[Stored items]
- - -

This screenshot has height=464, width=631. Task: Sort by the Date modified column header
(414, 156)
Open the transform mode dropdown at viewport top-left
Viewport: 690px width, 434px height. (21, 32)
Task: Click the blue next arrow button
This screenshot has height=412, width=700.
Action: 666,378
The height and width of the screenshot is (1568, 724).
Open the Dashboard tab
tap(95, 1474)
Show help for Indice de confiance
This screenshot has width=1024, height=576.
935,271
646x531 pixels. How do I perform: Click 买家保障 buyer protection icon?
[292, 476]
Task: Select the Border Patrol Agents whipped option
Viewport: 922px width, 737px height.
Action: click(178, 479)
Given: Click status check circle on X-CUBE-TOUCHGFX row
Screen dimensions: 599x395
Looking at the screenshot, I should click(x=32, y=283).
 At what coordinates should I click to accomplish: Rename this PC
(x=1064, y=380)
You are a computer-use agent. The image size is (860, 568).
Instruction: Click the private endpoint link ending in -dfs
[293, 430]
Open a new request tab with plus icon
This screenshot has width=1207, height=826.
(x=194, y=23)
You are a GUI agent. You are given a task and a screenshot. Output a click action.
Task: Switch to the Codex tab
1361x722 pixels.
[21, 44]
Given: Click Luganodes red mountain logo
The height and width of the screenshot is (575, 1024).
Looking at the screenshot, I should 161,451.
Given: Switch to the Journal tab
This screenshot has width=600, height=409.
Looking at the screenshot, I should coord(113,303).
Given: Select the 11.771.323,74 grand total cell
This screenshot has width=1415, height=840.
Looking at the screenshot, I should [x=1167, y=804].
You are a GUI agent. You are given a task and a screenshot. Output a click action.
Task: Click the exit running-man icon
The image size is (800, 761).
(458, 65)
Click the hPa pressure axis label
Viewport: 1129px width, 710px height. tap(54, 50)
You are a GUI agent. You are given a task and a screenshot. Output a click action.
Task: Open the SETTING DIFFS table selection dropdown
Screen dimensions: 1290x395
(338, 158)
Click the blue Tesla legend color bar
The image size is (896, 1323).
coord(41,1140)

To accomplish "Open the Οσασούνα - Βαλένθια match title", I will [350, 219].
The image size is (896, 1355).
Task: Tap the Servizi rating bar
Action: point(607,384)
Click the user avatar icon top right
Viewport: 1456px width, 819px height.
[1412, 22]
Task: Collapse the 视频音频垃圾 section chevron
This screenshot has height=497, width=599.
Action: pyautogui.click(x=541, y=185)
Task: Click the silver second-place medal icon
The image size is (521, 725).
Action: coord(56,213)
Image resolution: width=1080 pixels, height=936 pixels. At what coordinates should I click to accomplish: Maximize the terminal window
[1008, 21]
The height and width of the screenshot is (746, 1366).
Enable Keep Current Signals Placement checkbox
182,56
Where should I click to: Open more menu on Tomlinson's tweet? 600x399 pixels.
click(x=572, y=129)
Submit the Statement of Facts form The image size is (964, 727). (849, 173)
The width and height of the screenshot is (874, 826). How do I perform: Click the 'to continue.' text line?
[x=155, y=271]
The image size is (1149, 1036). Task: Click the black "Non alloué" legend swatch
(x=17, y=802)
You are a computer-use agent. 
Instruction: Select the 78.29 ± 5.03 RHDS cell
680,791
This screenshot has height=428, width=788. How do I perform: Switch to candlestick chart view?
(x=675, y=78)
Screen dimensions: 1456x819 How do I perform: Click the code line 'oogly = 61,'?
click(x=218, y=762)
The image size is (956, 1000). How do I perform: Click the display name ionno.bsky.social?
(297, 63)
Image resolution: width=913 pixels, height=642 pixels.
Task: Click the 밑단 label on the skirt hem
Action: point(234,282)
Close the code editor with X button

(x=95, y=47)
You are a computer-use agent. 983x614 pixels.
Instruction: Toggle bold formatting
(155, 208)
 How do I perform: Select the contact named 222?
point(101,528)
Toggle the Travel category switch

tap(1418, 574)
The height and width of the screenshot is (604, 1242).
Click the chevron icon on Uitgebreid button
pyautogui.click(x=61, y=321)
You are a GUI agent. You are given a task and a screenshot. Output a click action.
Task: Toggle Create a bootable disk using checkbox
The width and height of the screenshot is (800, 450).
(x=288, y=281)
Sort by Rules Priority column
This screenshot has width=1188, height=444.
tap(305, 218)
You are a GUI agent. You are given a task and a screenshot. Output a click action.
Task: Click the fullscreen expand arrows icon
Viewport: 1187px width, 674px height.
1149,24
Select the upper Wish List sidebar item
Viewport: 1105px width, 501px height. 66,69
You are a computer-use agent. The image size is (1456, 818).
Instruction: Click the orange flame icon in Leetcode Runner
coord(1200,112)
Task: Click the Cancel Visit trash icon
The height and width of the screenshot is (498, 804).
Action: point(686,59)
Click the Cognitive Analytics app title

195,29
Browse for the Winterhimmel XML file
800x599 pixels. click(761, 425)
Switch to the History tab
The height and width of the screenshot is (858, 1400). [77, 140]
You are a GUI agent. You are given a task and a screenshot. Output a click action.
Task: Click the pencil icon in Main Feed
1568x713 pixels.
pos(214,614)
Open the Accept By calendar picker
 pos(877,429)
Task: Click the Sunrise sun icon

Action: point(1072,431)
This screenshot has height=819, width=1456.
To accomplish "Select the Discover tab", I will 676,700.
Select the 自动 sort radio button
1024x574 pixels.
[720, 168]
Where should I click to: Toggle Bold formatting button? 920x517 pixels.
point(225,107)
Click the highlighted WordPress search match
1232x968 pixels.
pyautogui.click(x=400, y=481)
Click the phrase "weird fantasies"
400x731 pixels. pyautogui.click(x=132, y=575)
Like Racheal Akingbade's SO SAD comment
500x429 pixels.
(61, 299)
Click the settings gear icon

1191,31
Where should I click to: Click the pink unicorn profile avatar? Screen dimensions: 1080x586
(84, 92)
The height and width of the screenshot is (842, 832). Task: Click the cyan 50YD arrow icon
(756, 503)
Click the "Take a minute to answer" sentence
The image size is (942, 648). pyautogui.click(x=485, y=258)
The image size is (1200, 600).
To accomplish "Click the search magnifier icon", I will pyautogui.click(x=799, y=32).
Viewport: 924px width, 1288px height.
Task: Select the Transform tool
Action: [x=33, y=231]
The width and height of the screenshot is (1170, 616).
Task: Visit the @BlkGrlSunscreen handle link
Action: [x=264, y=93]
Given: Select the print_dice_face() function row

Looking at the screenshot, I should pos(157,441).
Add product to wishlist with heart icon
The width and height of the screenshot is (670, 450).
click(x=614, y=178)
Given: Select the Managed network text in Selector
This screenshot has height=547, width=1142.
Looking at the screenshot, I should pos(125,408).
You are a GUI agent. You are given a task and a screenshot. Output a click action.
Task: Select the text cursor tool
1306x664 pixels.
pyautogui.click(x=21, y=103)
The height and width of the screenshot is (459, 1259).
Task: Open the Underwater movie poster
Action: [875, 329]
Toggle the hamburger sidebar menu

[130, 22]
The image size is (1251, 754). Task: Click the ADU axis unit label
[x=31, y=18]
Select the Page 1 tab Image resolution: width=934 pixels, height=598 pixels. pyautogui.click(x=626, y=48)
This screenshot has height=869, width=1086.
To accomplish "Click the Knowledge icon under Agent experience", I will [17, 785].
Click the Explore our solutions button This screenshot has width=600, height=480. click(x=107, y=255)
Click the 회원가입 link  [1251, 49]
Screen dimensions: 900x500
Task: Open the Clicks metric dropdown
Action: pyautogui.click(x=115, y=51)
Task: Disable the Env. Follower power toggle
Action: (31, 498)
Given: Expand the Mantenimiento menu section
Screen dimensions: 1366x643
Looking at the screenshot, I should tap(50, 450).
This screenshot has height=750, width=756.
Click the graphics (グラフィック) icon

- - -

- _What you will do_: Show the lines of the records that include the string "computer".

- _Response to the task_:
You are a computer-use agent. The image size is (860, 568).
You are a computer-use agent. 
You are a computer-use agent. 983x614 pixels.
You are a computer-use agent. The image size is (1456, 818).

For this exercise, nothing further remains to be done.